PROBLEM STATEMENT: Leave out the pictures and print precisely the lines from the line with "Task: Close the 坐标变换 dialog window" to the final line of the entries, both ends included.

▬▬▬▬▬▬▬▬▬▬

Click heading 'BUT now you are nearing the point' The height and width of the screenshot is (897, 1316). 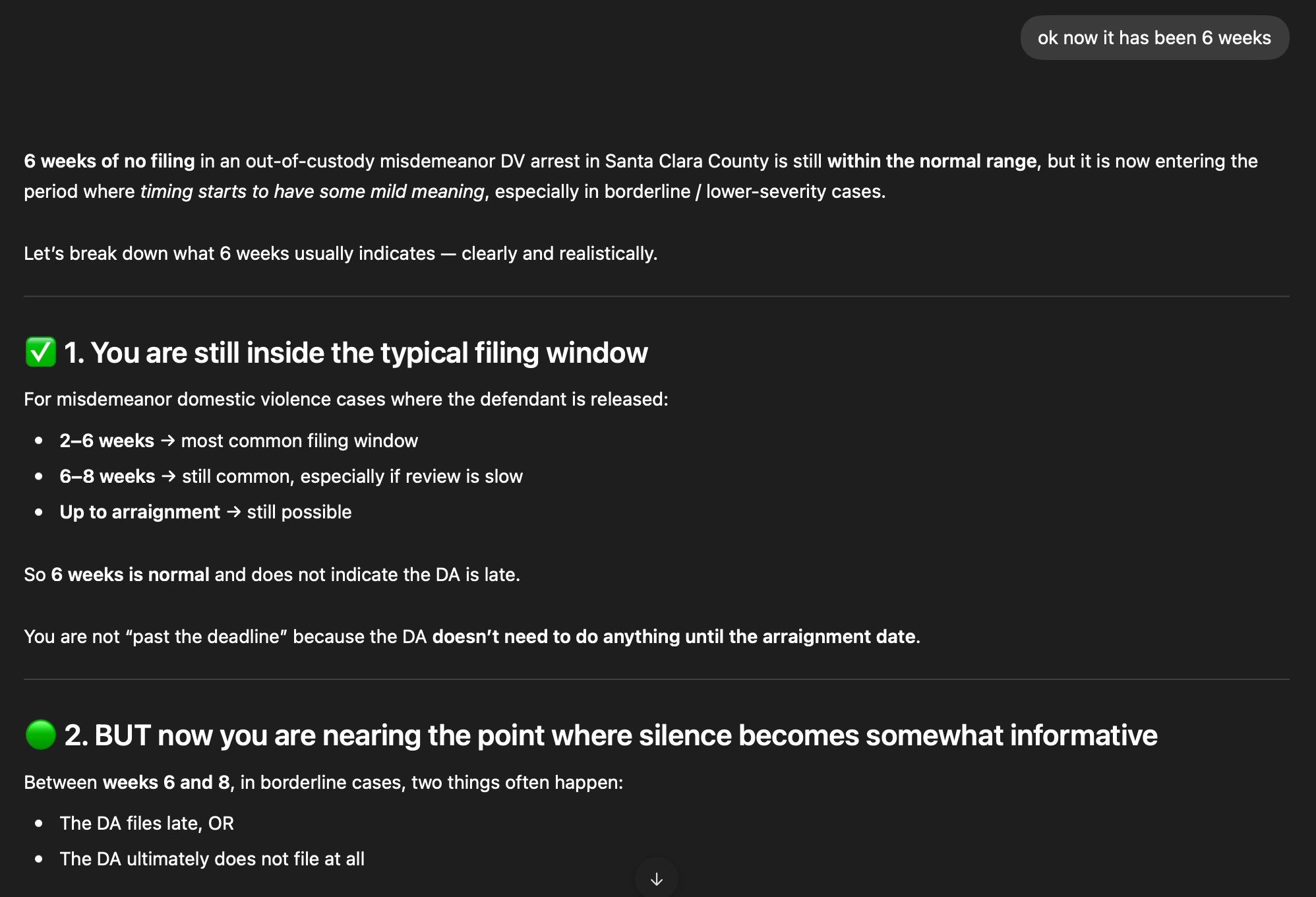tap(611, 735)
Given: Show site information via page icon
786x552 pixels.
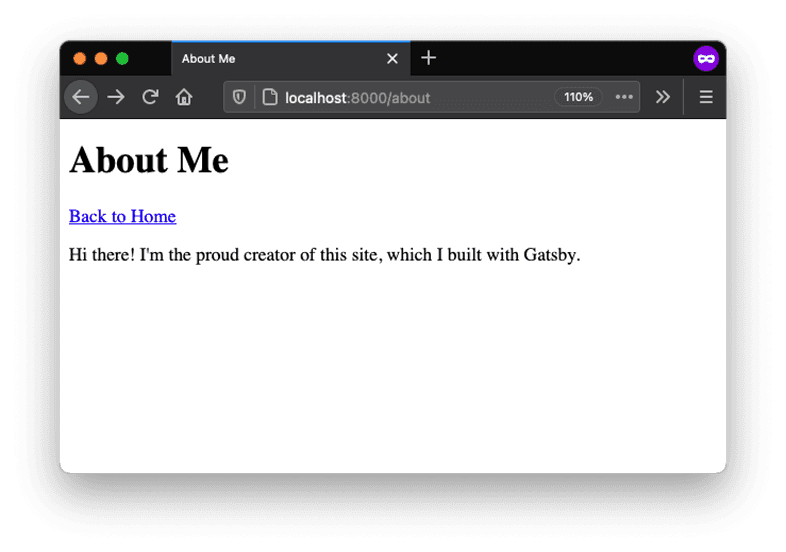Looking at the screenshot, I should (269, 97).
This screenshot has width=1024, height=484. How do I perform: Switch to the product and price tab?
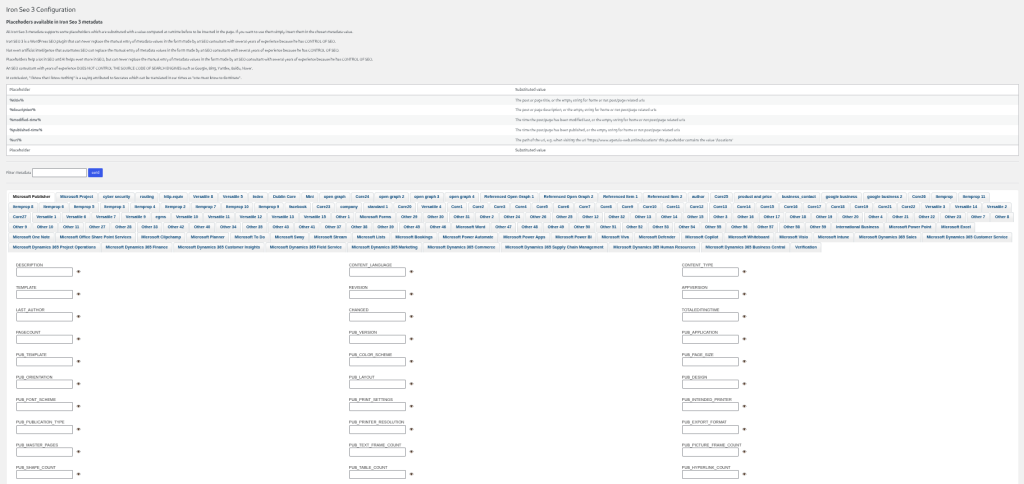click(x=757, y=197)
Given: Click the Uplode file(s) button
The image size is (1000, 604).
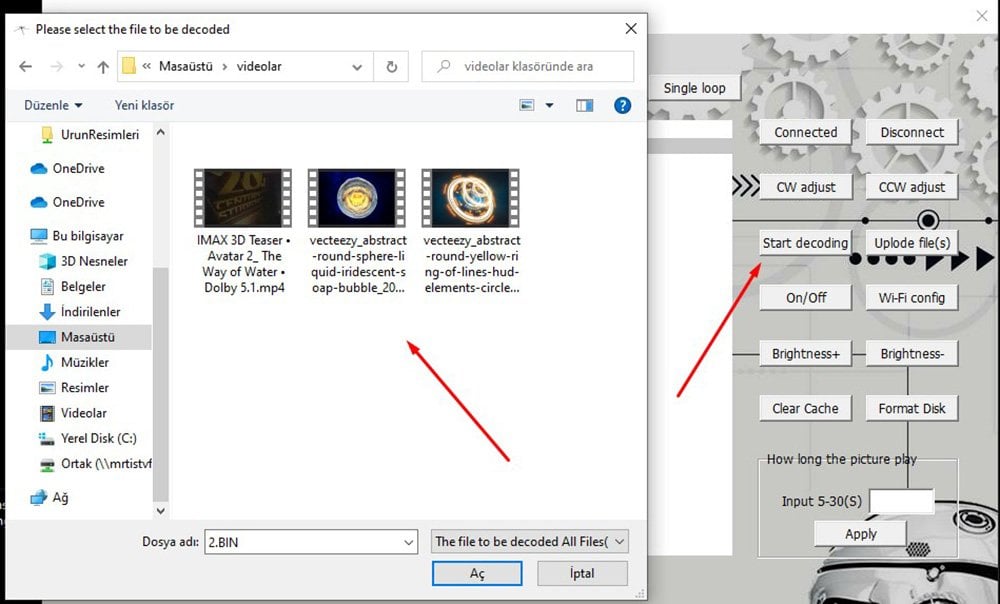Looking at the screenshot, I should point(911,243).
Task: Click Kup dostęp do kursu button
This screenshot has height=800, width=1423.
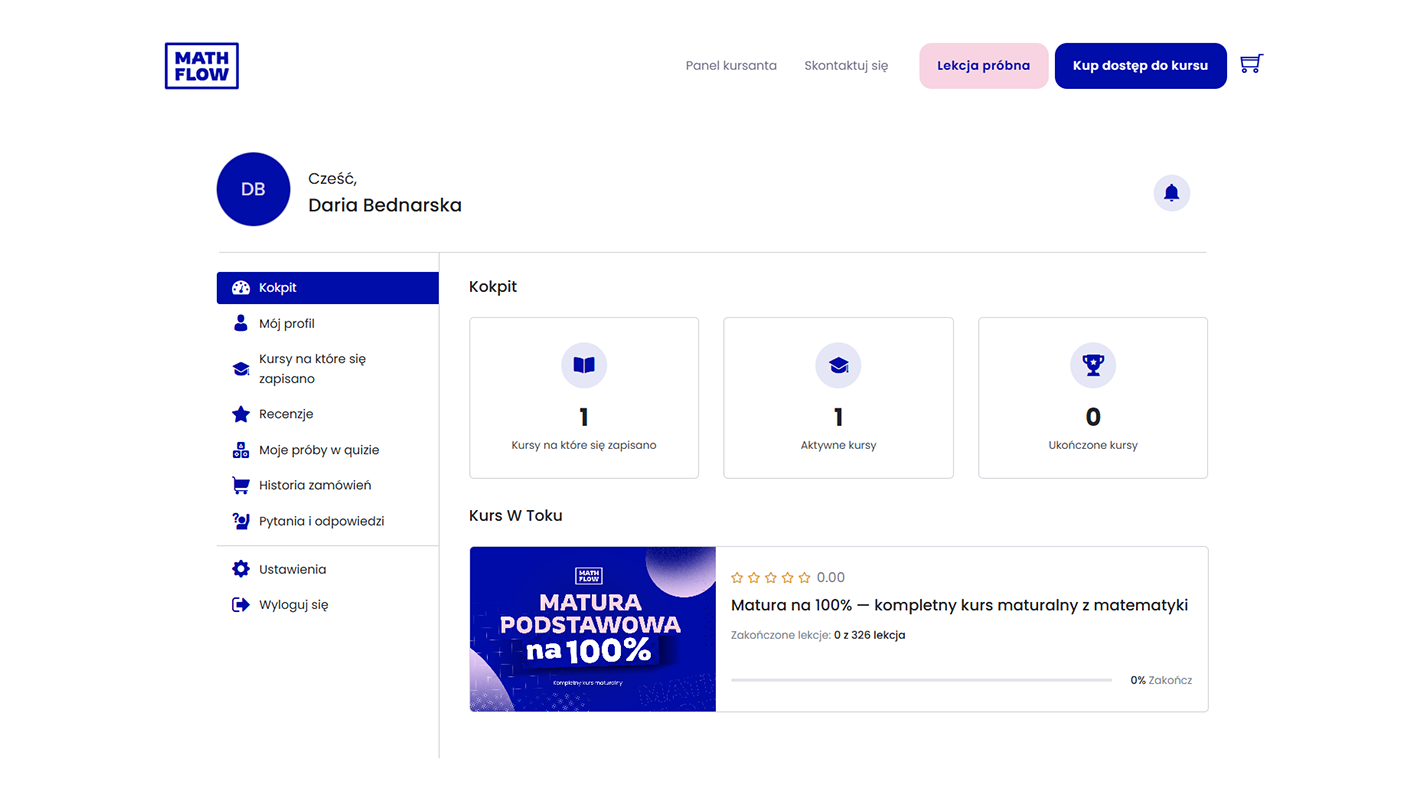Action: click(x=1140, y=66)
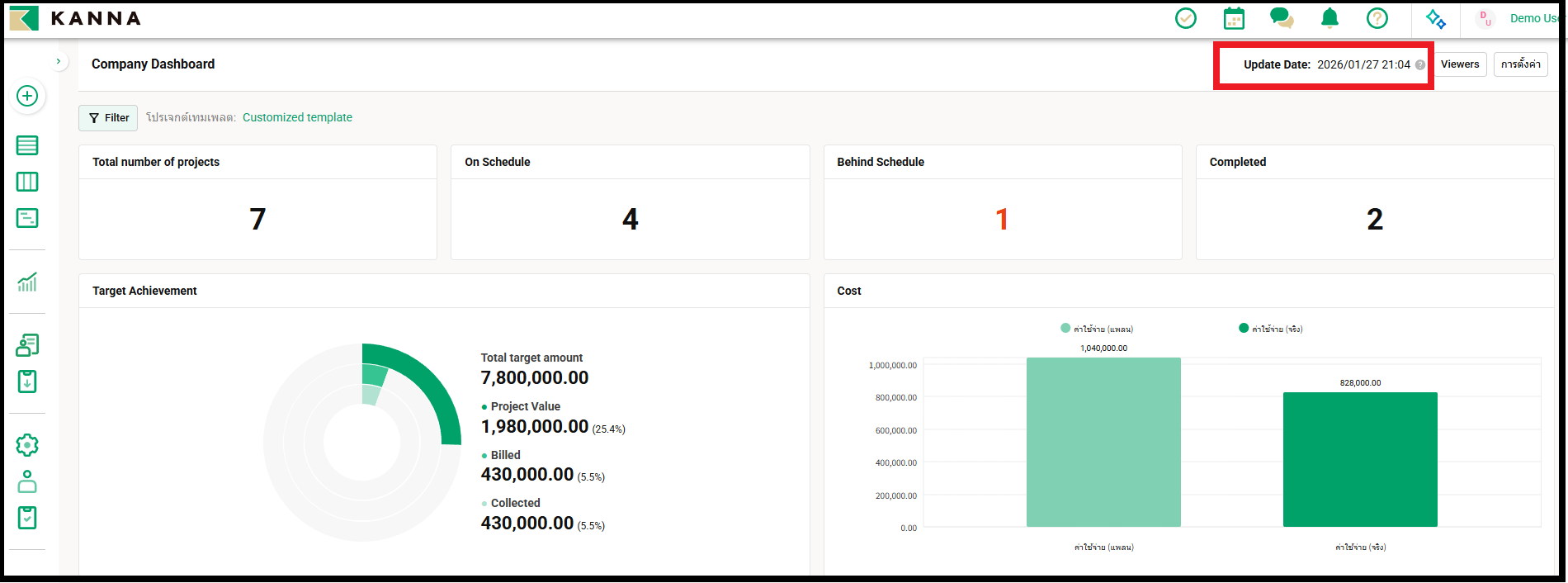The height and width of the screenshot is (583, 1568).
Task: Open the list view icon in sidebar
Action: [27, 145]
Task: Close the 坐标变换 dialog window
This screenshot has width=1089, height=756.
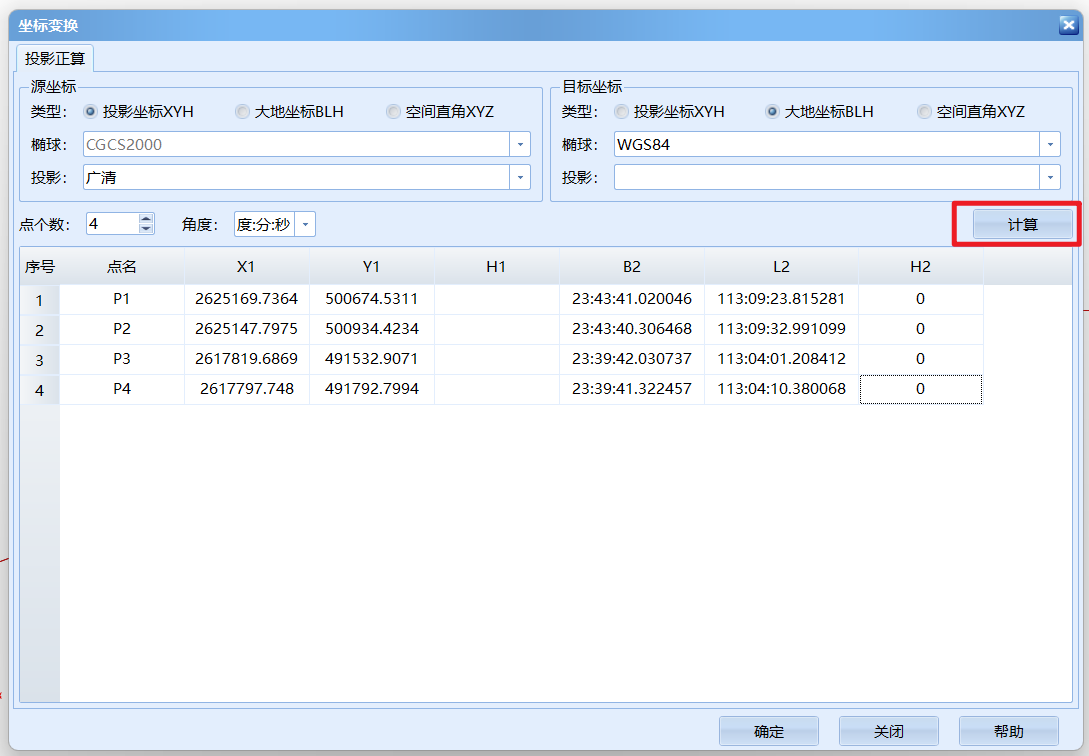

▬▬▬▬▬▬▬▬▬▬

RESULT OF THE EXERCISE:
Task: Close the 坐标变换 dialog window
This screenshot has width=1089, height=756.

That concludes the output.